I know, I know: we're in a hurry to impart knowledge to our cattle. (We can lead the cattle to water, but we can't make them think.) Can we afford to be patient, observant? Can we take the time to be perceptive about the details that make classrooms so distracting?
"The reason cattle will approach something novel under their own steam is that they're curious. All animals are curious; it's built into their wiring. They have to be, because if they weren't they'd have a lot harder time finding what they need and avoiding what they don't need. Curiosity is the other side of caution. An animal has to have some drive to explore his environment to find food, water, mates and shelter."

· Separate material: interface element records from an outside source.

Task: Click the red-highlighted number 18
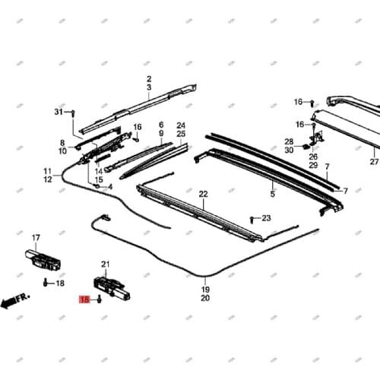click(85, 300)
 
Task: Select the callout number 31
click(59, 112)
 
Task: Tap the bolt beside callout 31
click(72, 114)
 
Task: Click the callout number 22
click(204, 195)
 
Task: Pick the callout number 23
click(266, 218)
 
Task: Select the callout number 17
click(35, 239)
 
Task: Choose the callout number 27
click(374, 162)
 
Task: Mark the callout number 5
click(271, 195)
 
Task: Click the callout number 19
click(205, 290)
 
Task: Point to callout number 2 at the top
click(149, 79)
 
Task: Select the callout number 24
click(181, 125)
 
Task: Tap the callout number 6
click(161, 124)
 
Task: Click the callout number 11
click(48, 171)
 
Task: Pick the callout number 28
click(289, 141)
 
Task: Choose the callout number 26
click(313, 157)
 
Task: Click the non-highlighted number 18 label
click(60, 283)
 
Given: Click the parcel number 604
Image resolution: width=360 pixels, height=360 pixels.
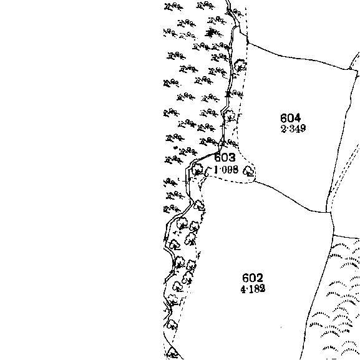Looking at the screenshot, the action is pos(291,119).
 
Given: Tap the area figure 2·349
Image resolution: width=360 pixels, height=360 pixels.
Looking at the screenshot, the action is pos(293,129).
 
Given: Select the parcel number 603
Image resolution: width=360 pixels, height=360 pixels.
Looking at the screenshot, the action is pos(225,157).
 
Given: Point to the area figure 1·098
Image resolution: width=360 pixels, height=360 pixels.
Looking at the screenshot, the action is pos(226,170).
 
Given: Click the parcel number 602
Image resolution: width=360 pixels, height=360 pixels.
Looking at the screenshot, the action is pos(253,278).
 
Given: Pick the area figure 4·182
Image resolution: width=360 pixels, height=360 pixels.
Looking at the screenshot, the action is pos(253,289).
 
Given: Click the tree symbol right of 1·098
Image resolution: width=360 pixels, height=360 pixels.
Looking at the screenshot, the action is pos(249,172).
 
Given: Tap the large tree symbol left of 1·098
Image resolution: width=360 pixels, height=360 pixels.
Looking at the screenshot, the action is pos(197,169).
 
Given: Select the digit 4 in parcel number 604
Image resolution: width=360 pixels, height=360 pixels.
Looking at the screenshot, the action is pos(297,119).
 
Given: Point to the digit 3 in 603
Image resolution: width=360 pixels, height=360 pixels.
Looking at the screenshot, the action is pos(232,157).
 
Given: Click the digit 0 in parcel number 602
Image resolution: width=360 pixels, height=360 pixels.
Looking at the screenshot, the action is pos(253,278).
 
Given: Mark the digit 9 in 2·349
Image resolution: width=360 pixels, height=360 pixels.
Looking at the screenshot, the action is pos(303,129).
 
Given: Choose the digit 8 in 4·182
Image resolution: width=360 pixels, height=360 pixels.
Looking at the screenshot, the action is pos(257,289).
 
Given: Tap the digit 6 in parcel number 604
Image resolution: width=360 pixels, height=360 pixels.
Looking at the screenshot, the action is pos(284,119).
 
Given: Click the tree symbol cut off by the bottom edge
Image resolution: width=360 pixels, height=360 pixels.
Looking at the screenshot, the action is pos(172,354).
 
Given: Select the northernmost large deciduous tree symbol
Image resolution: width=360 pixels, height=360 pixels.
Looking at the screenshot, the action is pos(240,66).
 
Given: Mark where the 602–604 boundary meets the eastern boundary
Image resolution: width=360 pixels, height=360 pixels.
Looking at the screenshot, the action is pos(326,212).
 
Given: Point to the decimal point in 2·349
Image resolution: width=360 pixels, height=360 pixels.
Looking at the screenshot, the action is pos(288,129).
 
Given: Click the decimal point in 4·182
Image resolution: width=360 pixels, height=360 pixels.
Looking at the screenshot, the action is pos(247,289).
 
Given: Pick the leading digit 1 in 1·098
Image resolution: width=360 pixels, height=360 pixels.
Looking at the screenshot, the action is pos(216,170).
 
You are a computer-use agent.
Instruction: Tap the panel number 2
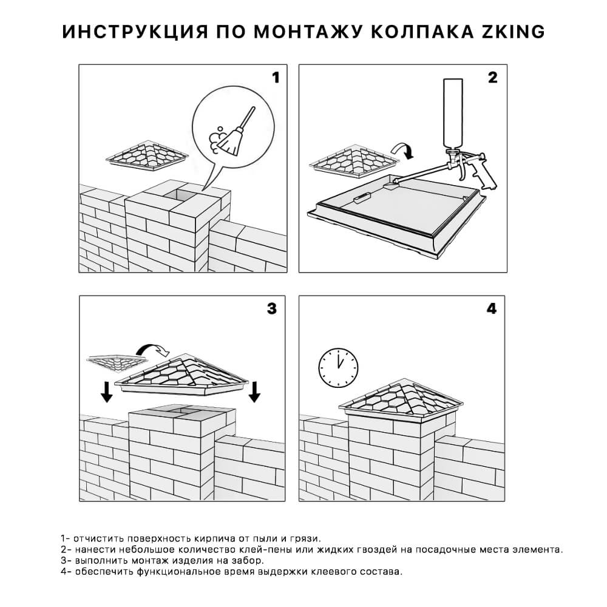pos(492,78)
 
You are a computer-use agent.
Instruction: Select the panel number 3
pos(271,308)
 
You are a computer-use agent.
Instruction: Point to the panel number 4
pos(492,308)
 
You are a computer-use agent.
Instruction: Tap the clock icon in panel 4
pos(338,365)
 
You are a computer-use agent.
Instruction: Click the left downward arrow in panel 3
pos(107,392)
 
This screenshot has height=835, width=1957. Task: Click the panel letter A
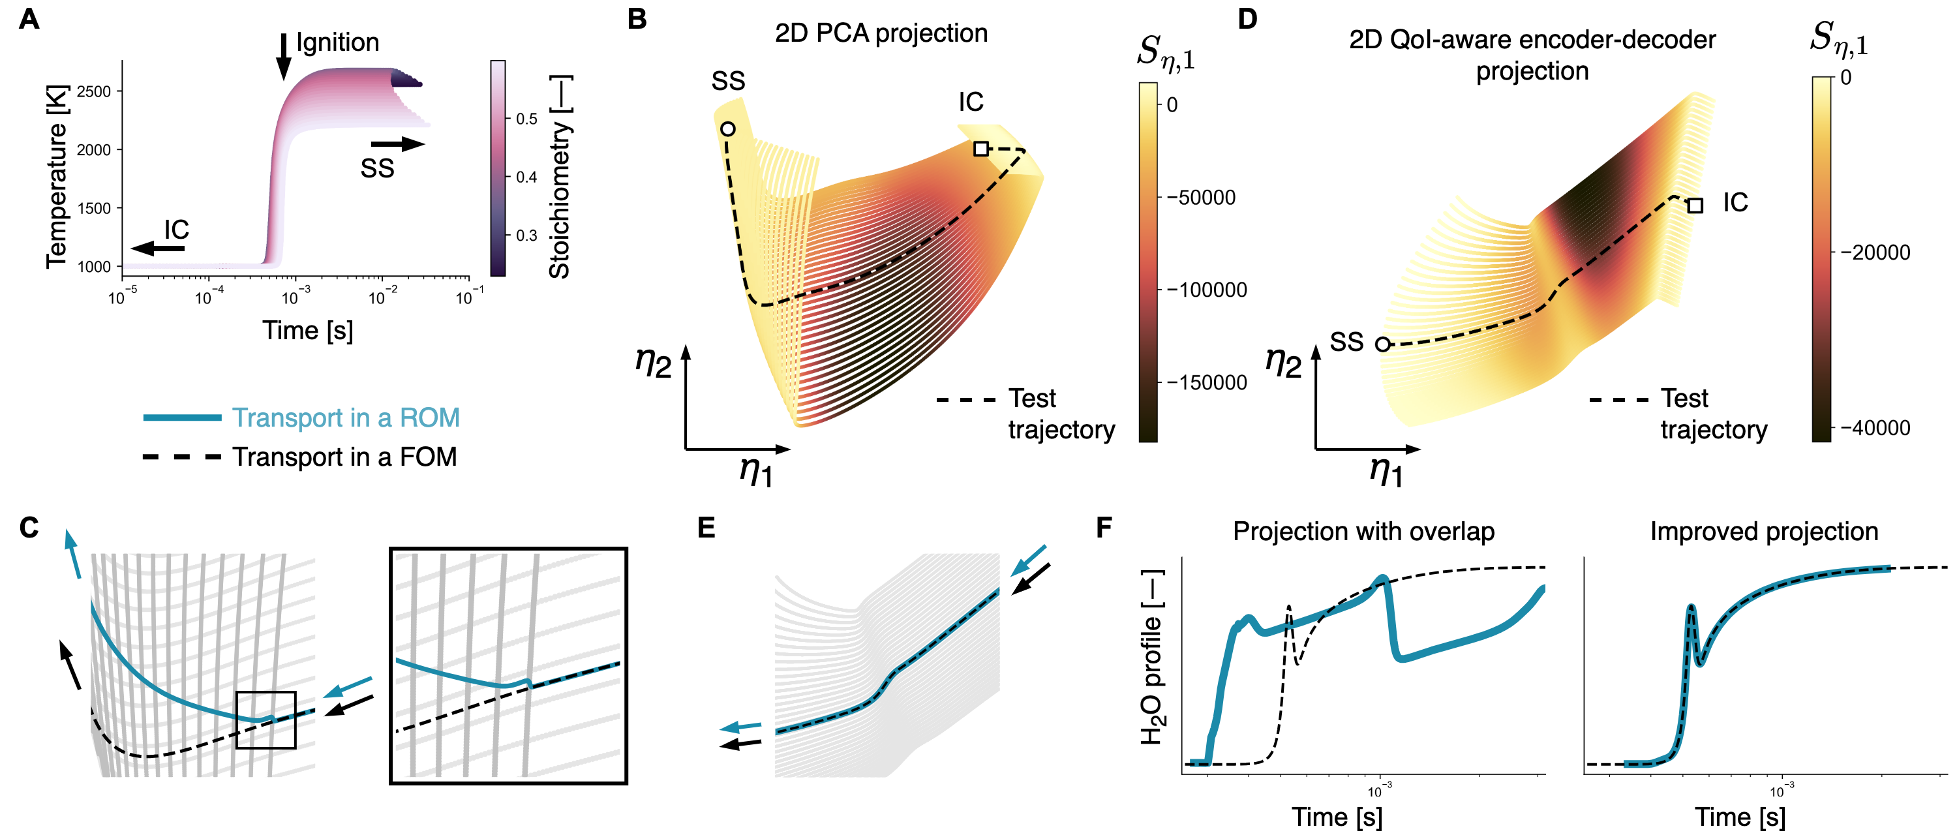[29, 19]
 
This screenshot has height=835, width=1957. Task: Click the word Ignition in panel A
[337, 42]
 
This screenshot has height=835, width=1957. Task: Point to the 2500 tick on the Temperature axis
[94, 92]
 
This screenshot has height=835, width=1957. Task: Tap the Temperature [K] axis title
[57, 176]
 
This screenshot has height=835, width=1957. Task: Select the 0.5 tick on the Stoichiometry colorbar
[526, 119]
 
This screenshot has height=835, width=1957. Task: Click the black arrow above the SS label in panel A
[397, 144]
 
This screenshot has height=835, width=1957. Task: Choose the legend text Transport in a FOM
[344, 457]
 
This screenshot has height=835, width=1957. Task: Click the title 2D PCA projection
[881, 33]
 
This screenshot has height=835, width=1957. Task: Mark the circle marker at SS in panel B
[728, 129]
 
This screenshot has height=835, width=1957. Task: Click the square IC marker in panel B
[980, 149]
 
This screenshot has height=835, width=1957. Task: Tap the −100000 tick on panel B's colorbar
[1206, 290]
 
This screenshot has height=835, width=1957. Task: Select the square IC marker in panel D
[1695, 205]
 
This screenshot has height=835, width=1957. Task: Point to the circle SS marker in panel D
[1383, 344]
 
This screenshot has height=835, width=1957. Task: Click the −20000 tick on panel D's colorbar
[1874, 253]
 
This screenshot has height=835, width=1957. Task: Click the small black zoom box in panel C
[265, 720]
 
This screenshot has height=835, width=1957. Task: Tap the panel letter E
[706, 527]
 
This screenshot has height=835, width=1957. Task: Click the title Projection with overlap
[1363, 532]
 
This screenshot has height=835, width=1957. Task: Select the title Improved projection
[1763, 532]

We teachers default to force when we renounce our imagination, when we don't heed the details that sensibly distract our students.
"So it makes sense that a cow would voluntarily explore a yellow raincoat hanging on a fence but dig in his heels if you try to force him to walk past one," Grandin explains.
"Since anything new could be dangerous, an animal wants a clear escape route before he's going to poke his nose into something he's never seen before. When he's being forced through a one-way alley, there's no escape. So he refuses to move."
Our students are curious - it's built into their wiring. Maybe all we need to bring to class is the right equipment.